**Required work:** The listing that follows is to be output in full and without change.

·····

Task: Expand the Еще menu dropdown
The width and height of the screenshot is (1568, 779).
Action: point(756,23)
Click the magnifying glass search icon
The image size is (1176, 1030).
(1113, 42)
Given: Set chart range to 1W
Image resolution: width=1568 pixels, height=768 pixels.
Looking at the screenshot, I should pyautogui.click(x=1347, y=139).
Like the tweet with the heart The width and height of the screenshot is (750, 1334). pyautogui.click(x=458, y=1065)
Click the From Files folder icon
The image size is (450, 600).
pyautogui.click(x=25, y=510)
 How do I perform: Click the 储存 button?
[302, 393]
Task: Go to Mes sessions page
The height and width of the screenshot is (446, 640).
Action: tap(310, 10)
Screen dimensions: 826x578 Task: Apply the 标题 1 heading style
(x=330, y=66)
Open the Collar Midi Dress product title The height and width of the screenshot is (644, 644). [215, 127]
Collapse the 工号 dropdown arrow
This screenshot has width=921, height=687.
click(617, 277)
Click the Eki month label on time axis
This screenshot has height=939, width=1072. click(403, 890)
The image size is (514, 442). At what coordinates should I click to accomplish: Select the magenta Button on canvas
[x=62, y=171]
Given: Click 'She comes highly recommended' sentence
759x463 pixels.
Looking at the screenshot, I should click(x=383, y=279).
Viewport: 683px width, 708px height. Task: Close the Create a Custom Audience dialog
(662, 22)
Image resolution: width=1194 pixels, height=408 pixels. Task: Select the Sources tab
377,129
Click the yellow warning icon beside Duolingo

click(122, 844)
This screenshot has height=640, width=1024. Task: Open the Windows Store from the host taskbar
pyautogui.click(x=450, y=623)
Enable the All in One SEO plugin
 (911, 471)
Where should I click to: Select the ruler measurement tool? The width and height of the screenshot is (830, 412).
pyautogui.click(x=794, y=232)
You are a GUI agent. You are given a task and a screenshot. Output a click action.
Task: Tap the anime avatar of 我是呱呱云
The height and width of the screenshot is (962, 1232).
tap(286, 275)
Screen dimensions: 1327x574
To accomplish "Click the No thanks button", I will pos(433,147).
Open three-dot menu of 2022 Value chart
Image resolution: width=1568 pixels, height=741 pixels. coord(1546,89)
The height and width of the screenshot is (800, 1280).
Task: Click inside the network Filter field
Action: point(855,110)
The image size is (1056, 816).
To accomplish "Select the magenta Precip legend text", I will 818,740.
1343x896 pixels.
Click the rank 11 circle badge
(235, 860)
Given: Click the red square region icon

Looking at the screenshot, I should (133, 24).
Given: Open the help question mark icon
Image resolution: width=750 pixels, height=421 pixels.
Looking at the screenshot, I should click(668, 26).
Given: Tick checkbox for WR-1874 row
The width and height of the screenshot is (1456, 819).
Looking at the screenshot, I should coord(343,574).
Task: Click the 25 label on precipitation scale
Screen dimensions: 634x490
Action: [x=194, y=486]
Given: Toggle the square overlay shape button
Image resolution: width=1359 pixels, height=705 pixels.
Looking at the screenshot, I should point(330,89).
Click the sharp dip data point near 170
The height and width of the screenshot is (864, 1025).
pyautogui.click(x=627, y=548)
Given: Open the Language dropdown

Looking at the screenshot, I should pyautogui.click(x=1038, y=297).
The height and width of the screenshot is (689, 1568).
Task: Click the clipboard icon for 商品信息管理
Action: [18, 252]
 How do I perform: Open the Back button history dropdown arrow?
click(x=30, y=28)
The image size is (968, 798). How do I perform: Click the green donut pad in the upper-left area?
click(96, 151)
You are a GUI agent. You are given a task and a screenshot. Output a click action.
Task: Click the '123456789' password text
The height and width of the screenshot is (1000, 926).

·····

**The completed task:**
Task: Expand the Еще menu dropdown
The width and height of the screenshot is (1568, 779).
Action: point(756,23)
Click the magnifying glass search icon
The image size is (1176, 1030).
(1113, 42)
Given: Set chart range to 1W
Image resolution: width=1568 pixels, height=768 pixels.
Looking at the screenshot, I should pyautogui.click(x=1347, y=139).
Like the tweet with the heart The width and height of the screenshot is (750, 1334). pyautogui.click(x=458, y=1065)
Click the From Files folder icon
The image size is (450, 600).
pyautogui.click(x=25, y=510)
 How do I perform: Click the 储存 button?
[302, 393]
Task: Go to Mes sessions page
The height and width of the screenshot is (446, 640).
Action: tap(310, 10)
Screen dimensions: 826x578 Task: Apply the 标题 1 heading style
(x=330, y=66)
Open the Collar Midi Dress product title The height and width of the screenshot is (644, 644). [215, 127]
Collapse the 工号 dropdown arrow
This screenshot has width=921, height=687.
click(617, 277)
Click the Eki month label on time axis
This screenshot has height=939, width=1072. click(403, 890)
The image size is (514, 442). At what coordinates should I click to accomplish: Select the magenta Button on canvas
[x=62, y=171]
Given: Click 'She comes highly recommended' sentence
759x463 pixels.
Looking at the screenshot, I should click(x=383, y=279).
Viewport: 683px width, 708px height. Task: Close the Create a Custom Audience dialog
(662, 22)
Image resolution: width=1194 pixels, height=408 pixels. Task: Select the Sources tab
377,129
Click the yellow warning icon beside Duolingo

click(122, 844)
This screenshot has height=640, width=1024. Task: Open the Windows Store from the host taskbar
pyautogui.click(x=450, y=623)
Enable the All in One SEO plugin
 (911, 471)
Where should I click to: Select the ruler measurement tool? The width and height of the screenshot is (830, 412).
pyautogui.click(x=794, y=232)
You are a GUI agent. You are given a task and a screenshot. Output a click action.
Task: Tap the anime avatar of 我是呱呱云
The height and width of the screenshot is (962, 1232).
tap(286, 275)
Screen dimensions: 1327x574
To accomplish "Click the No thanks button", I will pos(433,147).
Open three-dot menu of 2022 Value chart
Image resolution: width=1568 pixels, height=741 pixels. coord(1546,89)
The height and width of the screenshot is (800, 1280).
Task: Click inside the network Filter field
Action: point(855,110)
The image size is (1056, 816).
To accomplish "Select the magenta Precip legend text", I will 818,740.
1343x896 pixels.
Click the rank 11 circle badge
(235, 860)
Given: Click the red square region icon

Looking at the screenshot, I should (133, 24).
Given: Open the help question mark icon
Image resolution: width=750 pixels, height=421 pixels.
Looking at the screenshot, I should click(668, 26).
Given: Tick checkbox for WR-1874 row
The width and height of the screenshot is (1456, 819).
Looking at the screenshot, I should coord(343,574).
Task: Click the 25 label on precipitation scale
Screen dimensions: 634x490
Action: [x=194, y=486]
Given: Toggle the square overlay shape button
Image resolution: width=1359 pixels, height=705 pixels.
Looking at the screenshot, I should point(330,89).
Click the sharp dip data point near 170
The height and width of the screenshot is (864, 1025).
pyautogui.click(x=627, y=548)
Given: Open the Language dropdown

Looking at the screenshot, I should pyautogui.click(x=1038, y=297).
The height and width of the screenshot is (689, 1568).
Task: Click the clipboard icon for 商品信息管理
Action: [18, 252]
 How do I perform: Open the Back button history dropdown arrow?
click(x=30, y=28)
The image size is (968, 798). How do I perform: Click the green donut pad in the upper-left area?
click(96, 151)
You are a GUI agent. You are given a task and a screenshot. Output a click action.
Task: Click the '123456789' password text
The height and width of the screenshot is (1000, 926).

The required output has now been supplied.